Adobe Systems (ADBE) put up positive earnings numbers earlier this week, and while the impact was initially muted, the stock has bounced – it’s up just over 5% at the opening bell. But technology has been the early darling of this new bull market and valuations are high.
Is now the right time to be picking up more shares of this technology bellwether?
It shouldn’t have shocked anyone really. Adobe Systems is synonymous for high quality software. Ask anyone who has ever opened an Adobe acrobat file, or viewed an Abobe flash presentation. From individuals to organizations, you would be hard pressed to find one that doesn’t use Adobe products in one shape or another.
And that’s really the point behind this company.
As the dot.com meltdown faded, technology and software companies focused on specific products and market niches. The biggest software behemoth, Microsoft (NASDAQ: MSFT), focused on the programs and products of typical businesses: Outlook, Excel, Word.
Adobe’s tack was down the creative path. Creating programs that artists and designers couldn’t live without, they soon dominated their space. Adobe Photoshop, Illustrator and Dreamweaver are still the premiere programs for their markets.
For example, the images in our articles, and the creation of this website were done with the help from Adobe software. But their software hasn’t stopped at the realm of creatives and artists.
As security and web shenanigans have become more apparent, the security enabled by software like Adobe acrobat’s document reader has become greatly appreciated. Readers are unable to change or alter a document unless they have a code.
From insurance companies forms, to loan documents and countless other documents that require a certain level of protection Adobe has been quietly adopted as the software to use. This has given Adobe inroads beyond the arts-based companies.

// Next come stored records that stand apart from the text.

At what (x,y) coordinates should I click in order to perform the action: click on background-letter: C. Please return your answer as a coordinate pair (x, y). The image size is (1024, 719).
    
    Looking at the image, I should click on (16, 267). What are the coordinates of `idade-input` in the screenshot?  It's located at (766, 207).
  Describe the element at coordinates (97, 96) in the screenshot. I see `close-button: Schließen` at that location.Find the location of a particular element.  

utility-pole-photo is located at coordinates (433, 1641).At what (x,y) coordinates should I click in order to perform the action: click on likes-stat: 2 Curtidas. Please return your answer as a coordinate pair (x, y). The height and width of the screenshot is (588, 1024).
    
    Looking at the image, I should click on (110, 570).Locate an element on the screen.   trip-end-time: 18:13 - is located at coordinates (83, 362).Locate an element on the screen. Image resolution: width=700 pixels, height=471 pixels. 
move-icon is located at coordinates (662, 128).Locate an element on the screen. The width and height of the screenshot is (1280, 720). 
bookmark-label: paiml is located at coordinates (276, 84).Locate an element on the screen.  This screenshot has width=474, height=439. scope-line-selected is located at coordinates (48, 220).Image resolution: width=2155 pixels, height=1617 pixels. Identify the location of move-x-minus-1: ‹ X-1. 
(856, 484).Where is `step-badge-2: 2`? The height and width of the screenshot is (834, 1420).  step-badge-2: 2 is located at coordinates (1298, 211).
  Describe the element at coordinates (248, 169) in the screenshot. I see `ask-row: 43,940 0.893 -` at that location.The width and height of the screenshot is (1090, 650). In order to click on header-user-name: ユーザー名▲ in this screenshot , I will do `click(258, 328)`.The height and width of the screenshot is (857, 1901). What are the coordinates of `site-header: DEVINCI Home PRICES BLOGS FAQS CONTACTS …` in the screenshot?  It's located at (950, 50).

Adobe’s Tight Control on Its Market
While originally some of the main programs were Apple (NASDAQ: AAPL) based programs, Adobe’s products can run on both Apple and Microsoft platforms.
Adobe keeps a tight lid on its software and the licensing for it. In the same way Apple is infamous for its secrecy over new products, Adobe could be known for its focus on product licenses and updates.
This focus on platform security has given them two main benefits.
One, it’s built a huge moat around the software from also-rans and knockoffs. Competitors simply can’t match the ease of use, the detail and the quality of the programs. It’s led to a domination of schools that teach all sorts of computer arts. Every new graphic design degree that rolls out is going to be trained on Adobe software.
Like Microsoft learned so painfully, when a computer system is in schools, those students will want those products after they leave. In Microsoft’s case, Apple had a huge edge on school coverage until the late 90s.
The second benefit has been to increase Adobe’s desirability – and as a result, its prices. Perhaps it was the early working with Apple that led the principals to a premium product instead of mass market prices. Regardless of whether it was an accidental cause or focused strategy, Adobe products are priced at a premium. Their design and web suites run in the thousands of dollars.
Which is a cost that businesses will pay to use the industry accepted software.
Adobe opened up just over 5% this morning as the market has finally digested the latest earnings reports and surprise expectations increase. But that should scare off long-term investors. We believe that over the next year Adobe still has a strong upside potential with a price target of $47-$50.
There might be some pullback and profit taking from this morning’s bounce, so investors might want to hold back a bit. But not too long – as we see this trend continuing upwards.
Disclosure: This author has no positions in the securities listed above.